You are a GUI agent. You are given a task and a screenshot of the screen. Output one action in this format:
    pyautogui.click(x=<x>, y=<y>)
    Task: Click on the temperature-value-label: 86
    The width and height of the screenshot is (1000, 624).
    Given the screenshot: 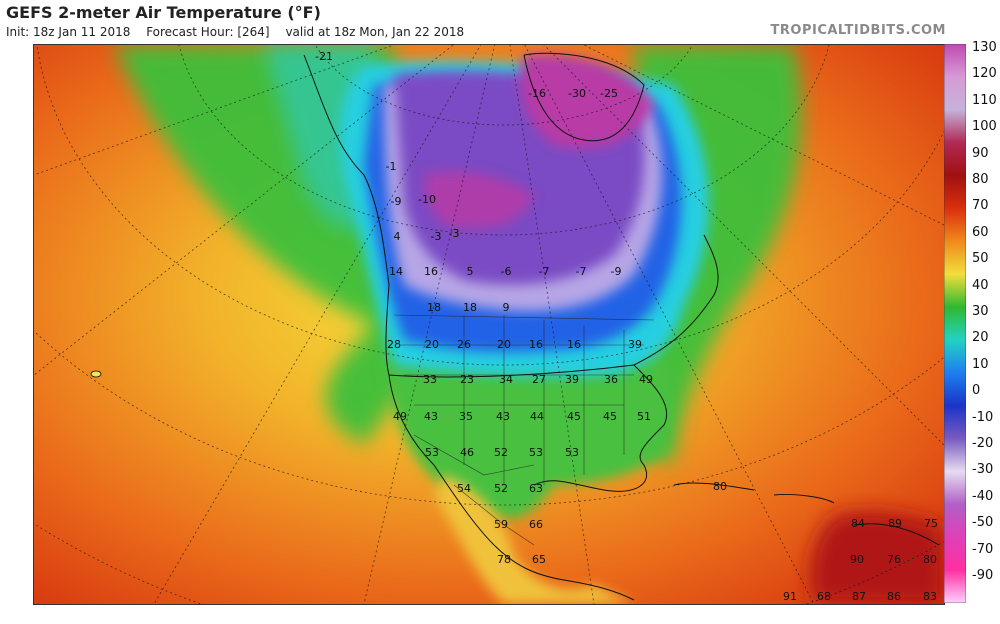 What is the action you would take?
    pyautogui.click(x=894, y=596)
    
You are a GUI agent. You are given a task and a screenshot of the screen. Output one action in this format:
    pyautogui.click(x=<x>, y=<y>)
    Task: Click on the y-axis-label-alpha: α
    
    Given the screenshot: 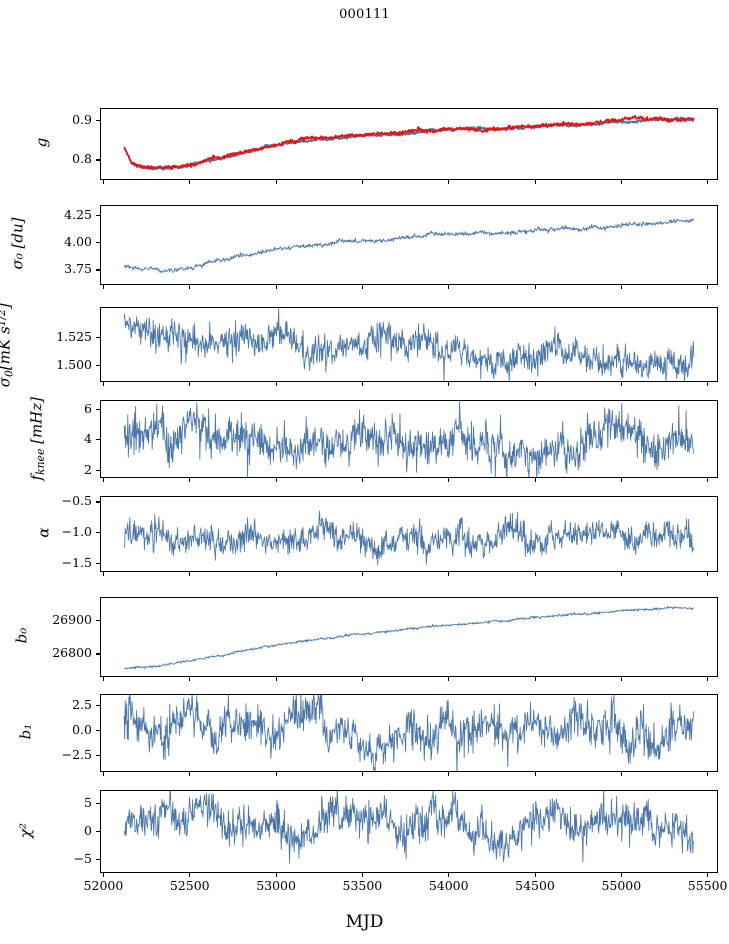 What is the action you would take?
    pyautogui.click(x=44, y=532)
    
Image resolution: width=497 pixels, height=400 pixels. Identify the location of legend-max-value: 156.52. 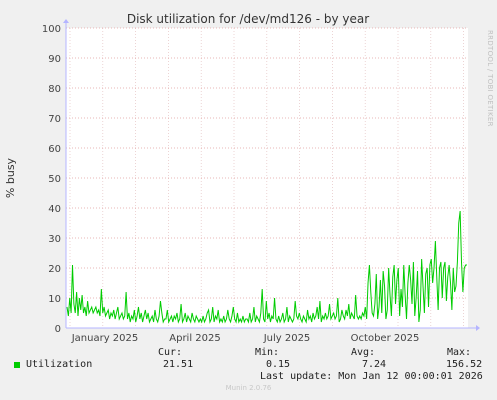
(464, 364).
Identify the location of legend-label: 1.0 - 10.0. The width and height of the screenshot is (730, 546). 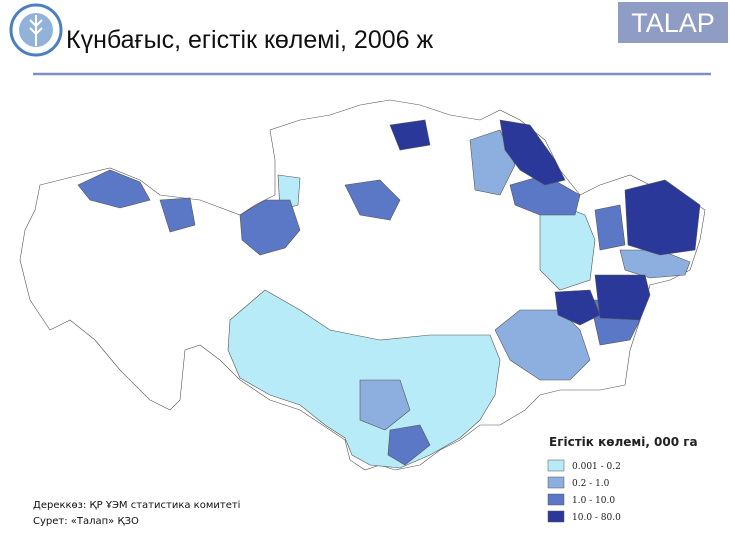
(594, 501).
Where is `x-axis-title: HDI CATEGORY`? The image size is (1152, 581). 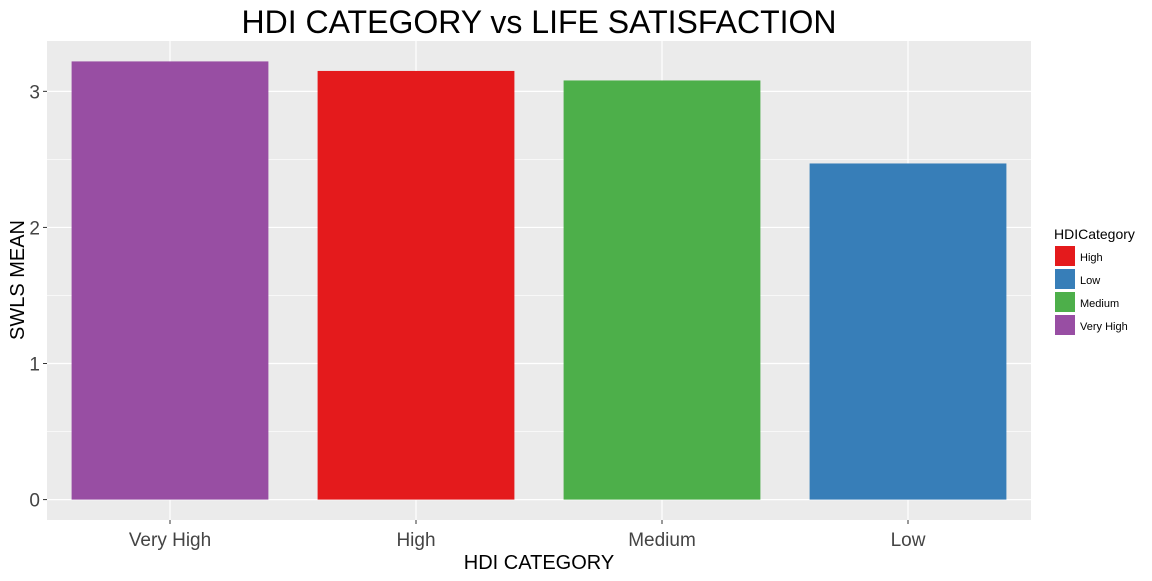 x-axis-title: HDI CATEGORY is located at coordinates (539, 563).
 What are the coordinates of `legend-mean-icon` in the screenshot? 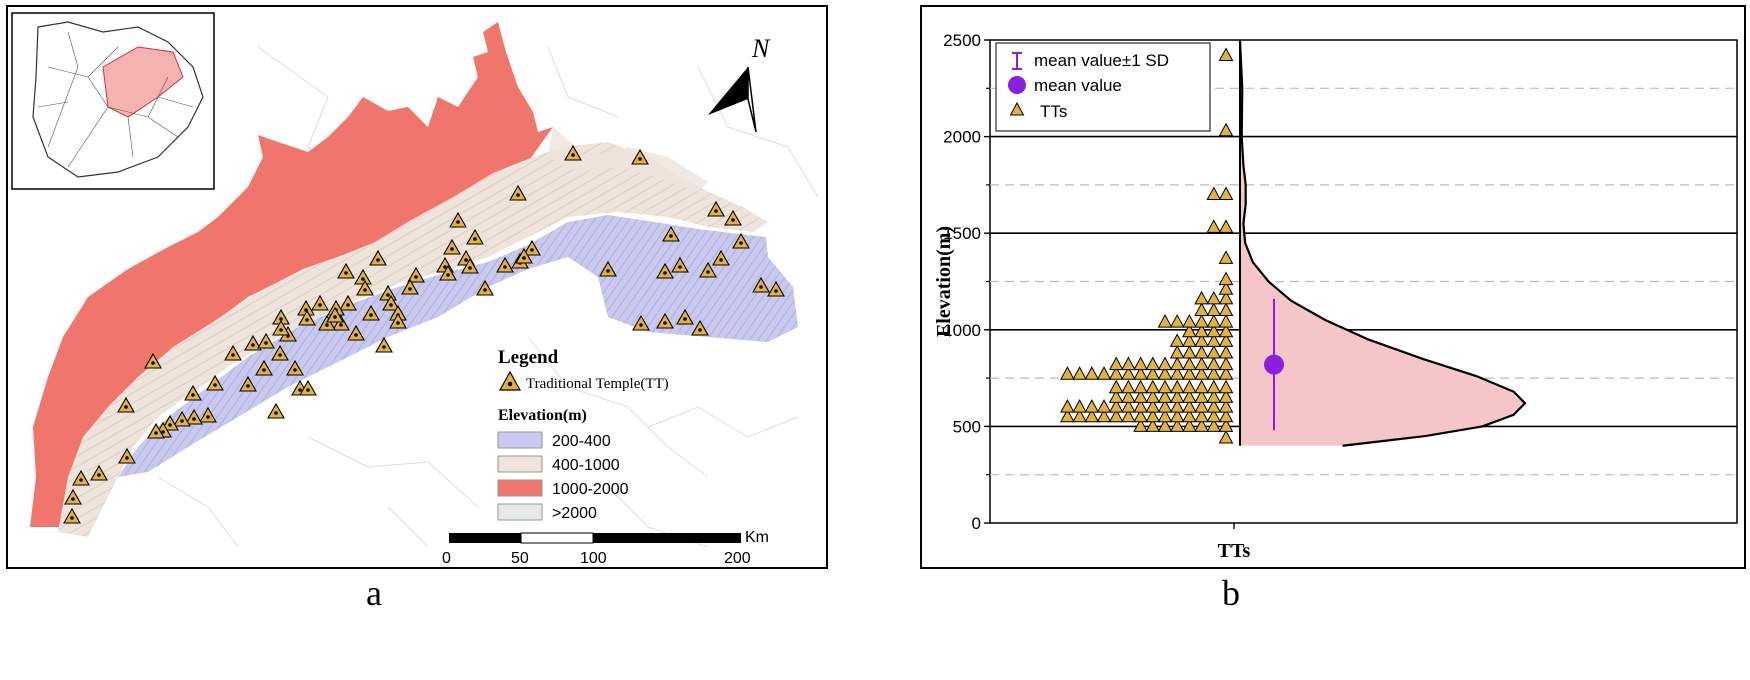 It's located at (1017, 85).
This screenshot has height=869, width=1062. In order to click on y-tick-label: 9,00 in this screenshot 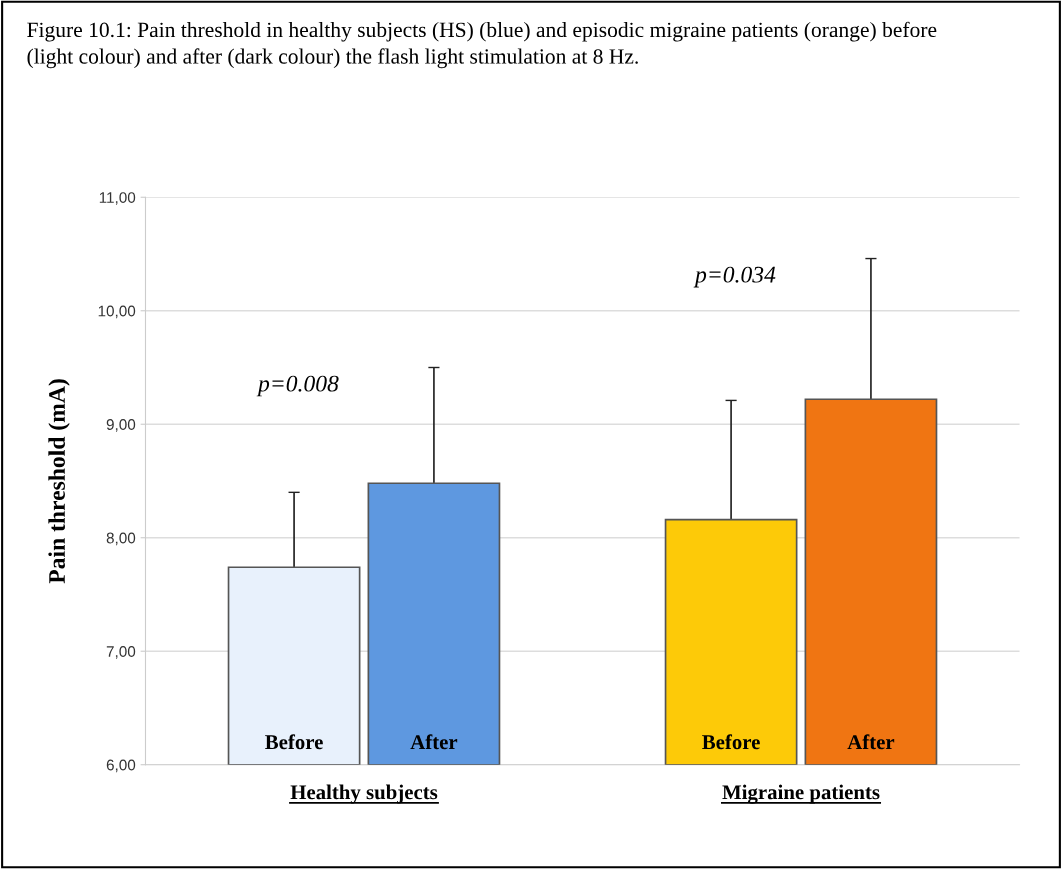, I will do `click(121, 426)`.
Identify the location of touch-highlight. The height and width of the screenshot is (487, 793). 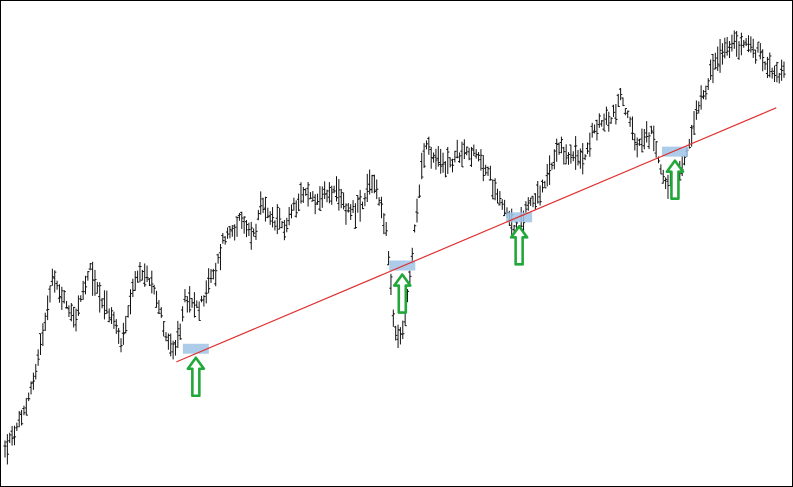
(674, 152).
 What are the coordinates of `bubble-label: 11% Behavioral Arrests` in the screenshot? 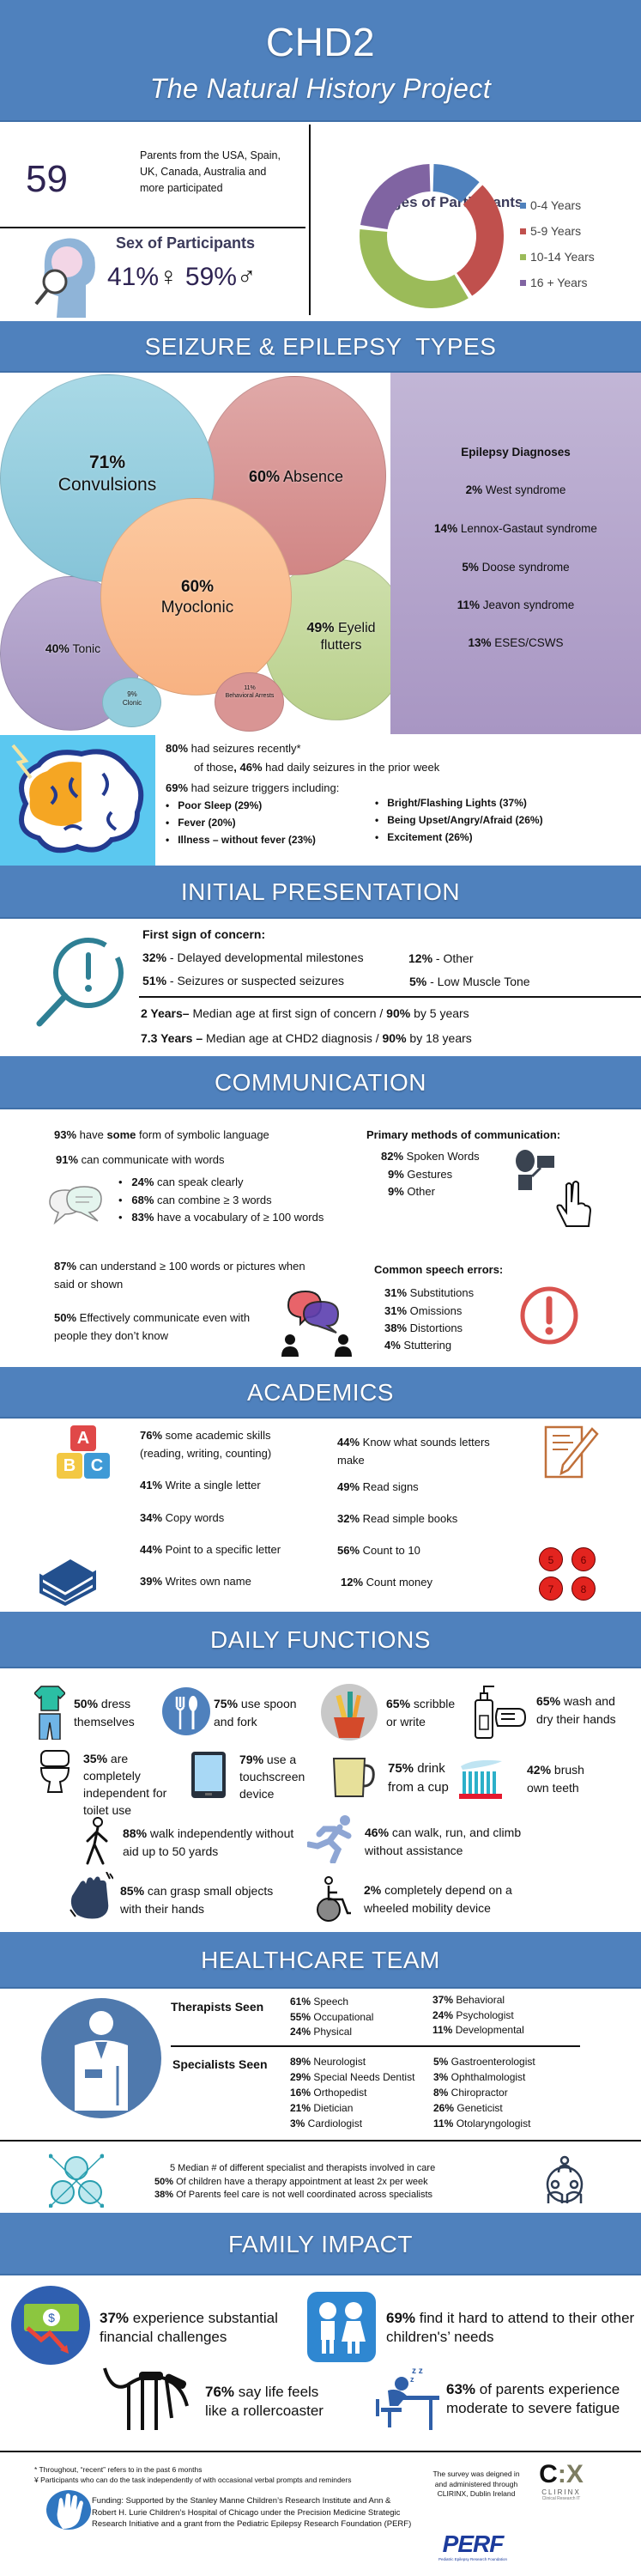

----

Please repeat the entries, beginning at the line that has "Image resolution: width=497" and stopping after the line that has "(594, 501).". Change "location" to "position", keep everything else the same, and leave out the pictures.

Image resolution: width=497 pixels, height=400 pixels. Identify the position of legend-max-value: 156.52. 
(464, 364).
Identify the position of legend-label: 1.0 - 10.0. The width and height of the screenshot is (730, 546). 
(594, 501).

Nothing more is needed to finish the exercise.